Adidas has been working on a comeback after losing the second position as a sport brand in the US to Under Armour in 2014.
Mark King, CEO of Adidas USA, got in trouble in the fall with what some felt a direct attack at his competitor Under Armour calling its Athlete spokesmen “milquetoast” or in another words: unremarkable; but the real story is the orchestrated economic turnaround, where it is back as a major player after 5 years of less than stellar growth dating back from 2010.
President Mark King is enjoying the results, but attributes it to hard work and a continual effort. “I don’t think we think about it in those terms. We have to be better, and we have to compete more. We have five times the assets that Under Armour does to be able to compete. I think if we do the right things, we certainly will compete at a much higher level.” US sales for the Adidas brand were up 31%. focusing on stylish streetwear; experts indicate consumer tastes and preferences have shifted over the last year to a more retro and casual aesthetic style. But Adidas’s turnaround goes further as a part of a vision to win over consumers independent of the market conditions. In 2015 they announced a three-pillar turnaround strategy:
Speed – overhaul its production, sourcing, and supply chain, shorting the time between product creation and the store.
Key Cities – urban areas in general and specifically Los Angeles, New York, London, Paris, Shanghai and Tokyo, where the company said it would double its business in the next five years.
Open Source – includes collaborations with “athletes, creatives, consumers and other partners to help shape the future of sport and sports culture.”

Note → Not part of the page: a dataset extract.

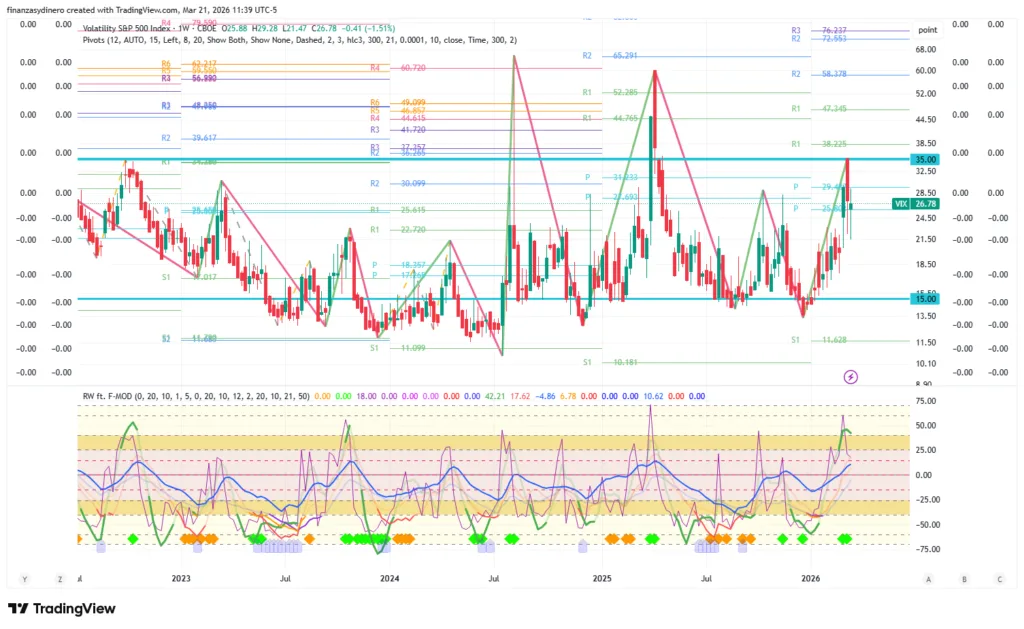Click the TradingView logo at bottom left
The height and width of the screenshot is (629, 1024).
[62, 608]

Things are going well now, US sales for Adidas Group rose 22% in North America, erasing a drop of about the same size in 2014. It also outpaced first-quarter growth at Nike and Under Armour. Its collaboration with Kanye West was a success and the Yeezy Boost he developed along with other fashion sneakers will be expanded, as his input will be amplified into what the company calls “a Yeezy branded entity creating footwear, apparel and accessories for all genders across street and sport.” The German sportswear giant described the deal as “the most significant partnership ever created between a non-athlete and an athletic brand.”